#### OBJECTIVES:
A - In the piece on federal land, what share of U.S. land and water does the "30 by 30" initiative aim to place under federal conservation by 2030?
B - Carry on the piece on federal land from its final sentence.

So what do they do when the herd gets too big?

They kill them. Bulldoze them into mass graves. That’s not conservation. That’s bureaucratic malpractice.

And don’t even get me started on bald eagles — majestic symbols of American freedom and a federally protected endangered species, now regularly slaughtered by wind turbines. I have pictures of piles of dead bald eagles. Where’s the outrage?

Biden’s federal land-grab

Some argue that states can’t afford to manage this land themselves. But if the states can’t afford it, how can Washington? We’re $35 trillion in debt. Entitlements are strained, infrastructure is crumbling, and the Bureau of Land Management, Forest Service, and National Park Service are billions of dollars behind in basic maintenance. Roads, firebreaks, and trails are falling apart.

The Biden administration quietly embraced something called the “30 by 30” initiative, a plan to lock up 30% of all U.S. land and water under federal “conservation” by 2030. The real goal is 50% by 2050.

That entails half of the country being taken away from you, controlled not by the people who live there but by technocrats in D.C.

You think that won’t affect your ability to hunt, fish, graze cattle, or cut timber? Think again. It won’t be conservatives who stop you from building a cabin, raising cattle, or teaching your grandkids how to shoot a rifle. It’ll be the same radical environmentalists who treat land as sacred — unless it’s your truck, your deer stand, or your back yard.

Land as collateral

Moreover, the U.S. Treasury is considering putting federally owned land on the national balance sheet, listing your parks, forests, and hunting grounds as collateral.

What happens if America defaults on its debt?

David McNew / Stringer | Getty Images

Do you think our creditors won’t come calling? Imagine explaining to your kids that the lake you used to fish in is now under foreign ownership, that the forest you hunted in belongs to China.

#### PROVIDED MATERIAL:
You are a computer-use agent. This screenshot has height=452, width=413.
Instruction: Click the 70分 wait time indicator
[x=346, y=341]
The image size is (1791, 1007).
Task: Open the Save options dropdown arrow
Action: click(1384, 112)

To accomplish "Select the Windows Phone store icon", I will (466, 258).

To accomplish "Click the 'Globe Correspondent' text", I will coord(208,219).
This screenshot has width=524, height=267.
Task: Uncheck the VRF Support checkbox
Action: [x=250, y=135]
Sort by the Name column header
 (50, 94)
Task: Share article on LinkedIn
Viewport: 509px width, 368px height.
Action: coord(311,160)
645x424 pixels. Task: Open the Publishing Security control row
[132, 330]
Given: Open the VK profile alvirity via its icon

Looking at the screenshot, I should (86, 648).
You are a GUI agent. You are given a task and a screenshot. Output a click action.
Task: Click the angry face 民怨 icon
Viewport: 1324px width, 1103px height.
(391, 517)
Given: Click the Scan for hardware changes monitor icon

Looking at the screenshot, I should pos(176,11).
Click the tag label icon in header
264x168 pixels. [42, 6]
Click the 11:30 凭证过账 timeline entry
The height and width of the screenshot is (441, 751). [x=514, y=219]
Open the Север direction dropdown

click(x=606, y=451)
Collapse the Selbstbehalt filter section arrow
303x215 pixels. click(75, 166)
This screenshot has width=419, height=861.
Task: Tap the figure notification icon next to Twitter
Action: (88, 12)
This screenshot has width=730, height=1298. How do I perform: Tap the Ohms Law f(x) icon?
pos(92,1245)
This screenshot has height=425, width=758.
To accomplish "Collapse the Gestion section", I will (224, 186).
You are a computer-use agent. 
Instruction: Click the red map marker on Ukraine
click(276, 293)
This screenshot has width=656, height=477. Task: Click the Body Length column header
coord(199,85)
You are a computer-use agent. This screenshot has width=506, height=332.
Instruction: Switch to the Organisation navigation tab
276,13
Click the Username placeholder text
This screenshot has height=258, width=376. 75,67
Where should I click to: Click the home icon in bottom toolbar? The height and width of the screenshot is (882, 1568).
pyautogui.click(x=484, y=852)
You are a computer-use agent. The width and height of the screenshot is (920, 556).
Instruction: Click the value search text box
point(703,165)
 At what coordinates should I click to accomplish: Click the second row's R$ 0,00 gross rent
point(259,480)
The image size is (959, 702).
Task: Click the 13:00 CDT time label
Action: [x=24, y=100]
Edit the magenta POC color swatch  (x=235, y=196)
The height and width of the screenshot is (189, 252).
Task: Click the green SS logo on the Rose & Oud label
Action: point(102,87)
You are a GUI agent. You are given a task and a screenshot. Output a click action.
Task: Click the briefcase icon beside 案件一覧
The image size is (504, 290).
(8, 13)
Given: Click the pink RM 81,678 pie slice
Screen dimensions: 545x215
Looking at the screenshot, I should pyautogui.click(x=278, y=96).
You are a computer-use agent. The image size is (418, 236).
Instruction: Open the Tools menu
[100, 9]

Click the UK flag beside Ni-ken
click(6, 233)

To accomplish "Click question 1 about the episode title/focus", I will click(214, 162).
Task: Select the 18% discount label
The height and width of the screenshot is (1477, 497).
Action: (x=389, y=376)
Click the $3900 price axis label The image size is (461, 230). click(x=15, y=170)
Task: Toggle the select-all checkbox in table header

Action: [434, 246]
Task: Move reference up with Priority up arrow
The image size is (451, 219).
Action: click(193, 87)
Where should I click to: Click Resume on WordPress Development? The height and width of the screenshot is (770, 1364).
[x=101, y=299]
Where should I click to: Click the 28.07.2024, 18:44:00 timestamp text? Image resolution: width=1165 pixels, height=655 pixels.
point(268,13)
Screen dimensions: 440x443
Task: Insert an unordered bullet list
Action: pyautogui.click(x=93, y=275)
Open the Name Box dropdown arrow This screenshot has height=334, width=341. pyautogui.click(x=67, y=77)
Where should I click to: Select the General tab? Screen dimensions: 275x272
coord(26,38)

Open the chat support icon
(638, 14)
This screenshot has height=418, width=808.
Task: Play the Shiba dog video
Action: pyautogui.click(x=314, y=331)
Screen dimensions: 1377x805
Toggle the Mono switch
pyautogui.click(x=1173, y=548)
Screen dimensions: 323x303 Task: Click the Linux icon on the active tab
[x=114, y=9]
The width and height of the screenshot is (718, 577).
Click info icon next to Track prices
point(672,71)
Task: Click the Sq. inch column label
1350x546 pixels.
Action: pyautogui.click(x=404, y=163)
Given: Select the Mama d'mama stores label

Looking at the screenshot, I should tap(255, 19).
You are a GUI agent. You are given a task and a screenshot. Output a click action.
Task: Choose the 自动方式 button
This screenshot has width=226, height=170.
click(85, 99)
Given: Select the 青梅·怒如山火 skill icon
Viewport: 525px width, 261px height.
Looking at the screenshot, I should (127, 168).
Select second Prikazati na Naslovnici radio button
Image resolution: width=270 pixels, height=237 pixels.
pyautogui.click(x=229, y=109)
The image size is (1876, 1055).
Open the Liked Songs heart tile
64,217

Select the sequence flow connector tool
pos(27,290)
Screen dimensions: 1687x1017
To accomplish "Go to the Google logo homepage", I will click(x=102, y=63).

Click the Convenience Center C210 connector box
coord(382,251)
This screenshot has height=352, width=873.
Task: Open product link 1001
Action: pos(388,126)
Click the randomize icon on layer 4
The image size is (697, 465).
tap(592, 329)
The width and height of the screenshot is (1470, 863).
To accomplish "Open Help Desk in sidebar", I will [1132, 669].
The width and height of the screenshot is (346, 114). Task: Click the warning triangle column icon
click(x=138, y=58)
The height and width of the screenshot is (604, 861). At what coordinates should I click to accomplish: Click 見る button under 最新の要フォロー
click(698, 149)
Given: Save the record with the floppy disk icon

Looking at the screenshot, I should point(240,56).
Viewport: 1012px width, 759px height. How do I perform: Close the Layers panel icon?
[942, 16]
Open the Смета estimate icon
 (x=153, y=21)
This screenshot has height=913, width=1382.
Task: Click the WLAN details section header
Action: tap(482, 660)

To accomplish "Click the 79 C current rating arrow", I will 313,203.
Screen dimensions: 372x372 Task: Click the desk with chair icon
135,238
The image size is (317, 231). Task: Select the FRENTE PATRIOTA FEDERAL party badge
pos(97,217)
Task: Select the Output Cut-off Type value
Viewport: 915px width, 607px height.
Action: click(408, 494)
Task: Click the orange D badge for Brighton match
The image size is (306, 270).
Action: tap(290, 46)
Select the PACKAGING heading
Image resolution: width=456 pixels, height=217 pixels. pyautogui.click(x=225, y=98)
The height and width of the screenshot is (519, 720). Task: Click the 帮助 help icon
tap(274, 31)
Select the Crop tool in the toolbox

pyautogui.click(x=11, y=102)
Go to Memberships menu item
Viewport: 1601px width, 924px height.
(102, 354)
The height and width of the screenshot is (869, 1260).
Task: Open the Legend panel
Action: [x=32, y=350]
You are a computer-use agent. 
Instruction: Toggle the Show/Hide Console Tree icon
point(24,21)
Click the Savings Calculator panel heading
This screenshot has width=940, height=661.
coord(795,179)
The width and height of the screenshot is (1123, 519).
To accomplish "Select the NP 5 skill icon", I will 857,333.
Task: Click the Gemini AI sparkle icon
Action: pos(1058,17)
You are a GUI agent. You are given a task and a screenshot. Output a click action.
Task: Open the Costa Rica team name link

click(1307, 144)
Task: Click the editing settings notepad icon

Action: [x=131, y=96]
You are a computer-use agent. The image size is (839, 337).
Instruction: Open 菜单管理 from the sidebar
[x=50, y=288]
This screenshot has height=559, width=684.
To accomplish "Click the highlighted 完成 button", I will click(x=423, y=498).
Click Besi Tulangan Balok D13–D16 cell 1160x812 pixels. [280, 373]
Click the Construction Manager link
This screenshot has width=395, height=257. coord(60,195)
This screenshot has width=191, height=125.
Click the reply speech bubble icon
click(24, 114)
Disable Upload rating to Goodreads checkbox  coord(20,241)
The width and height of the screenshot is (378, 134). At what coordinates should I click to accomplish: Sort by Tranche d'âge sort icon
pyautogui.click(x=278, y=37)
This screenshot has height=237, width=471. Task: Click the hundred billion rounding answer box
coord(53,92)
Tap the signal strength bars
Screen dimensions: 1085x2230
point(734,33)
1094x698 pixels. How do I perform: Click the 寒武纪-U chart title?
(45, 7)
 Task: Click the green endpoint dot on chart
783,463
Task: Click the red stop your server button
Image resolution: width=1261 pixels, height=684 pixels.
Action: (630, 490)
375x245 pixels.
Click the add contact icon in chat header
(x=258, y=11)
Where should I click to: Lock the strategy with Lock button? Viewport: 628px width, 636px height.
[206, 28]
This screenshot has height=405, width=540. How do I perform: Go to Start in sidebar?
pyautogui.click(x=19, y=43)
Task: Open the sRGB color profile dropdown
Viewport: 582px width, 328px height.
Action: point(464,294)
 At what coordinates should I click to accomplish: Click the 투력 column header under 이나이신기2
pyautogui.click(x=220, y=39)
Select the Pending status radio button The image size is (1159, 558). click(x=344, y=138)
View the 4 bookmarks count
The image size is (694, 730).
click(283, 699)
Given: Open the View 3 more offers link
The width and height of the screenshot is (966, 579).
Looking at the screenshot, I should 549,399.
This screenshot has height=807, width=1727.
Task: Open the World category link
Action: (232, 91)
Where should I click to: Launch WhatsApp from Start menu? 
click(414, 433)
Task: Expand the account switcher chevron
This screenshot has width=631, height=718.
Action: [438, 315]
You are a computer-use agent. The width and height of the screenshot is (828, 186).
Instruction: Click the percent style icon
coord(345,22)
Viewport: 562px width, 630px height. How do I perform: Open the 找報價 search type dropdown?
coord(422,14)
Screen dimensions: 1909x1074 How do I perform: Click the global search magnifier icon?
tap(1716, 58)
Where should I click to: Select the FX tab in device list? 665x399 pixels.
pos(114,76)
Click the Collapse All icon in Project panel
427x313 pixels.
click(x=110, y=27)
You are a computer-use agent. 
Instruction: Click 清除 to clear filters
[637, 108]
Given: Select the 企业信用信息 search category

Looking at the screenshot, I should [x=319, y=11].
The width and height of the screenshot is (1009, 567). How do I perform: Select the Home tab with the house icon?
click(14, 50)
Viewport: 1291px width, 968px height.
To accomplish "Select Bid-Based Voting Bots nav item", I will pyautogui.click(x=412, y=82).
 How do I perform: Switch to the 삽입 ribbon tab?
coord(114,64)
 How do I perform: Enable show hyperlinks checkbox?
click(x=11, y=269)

#### ANSWERS TO THE TASKS:
A - 30%

B -
This is not hypothetical. This is the logical conclusion of treating land like a piggy bank.

The American way

There’s a better way — and it’s the American way.

Let the people who live near the land steward it. Let ranchers, farmers, sportsmen, and local conservationists do what they’ve done for generations.

Did you know that 75% of America’s wetlands are on private land? Or that the most successful wildlife recoveries — whitetail deer, ducks, wild turkeys — didn’t come from Washington but from partnerships between private landowners and groups like Ducks Unlimited?

Private stewardship works. It’s local. It’s accountable. It’s incentivized. When you break it, you fix it. When you profit from the land, you protect it.

This is not about selling out. It’s about buying in — to freedom, to responsibility, to the principle of constitutional self-governance.

So when you hear the pundits cry foul over 3 million acres of federal land, remember: We don’t need Washington to protect our land. We need Washington to get out of the way.

Because this isn’t just about land. It’s about liberty. And once liberty is lost, it doesn’t come back easily.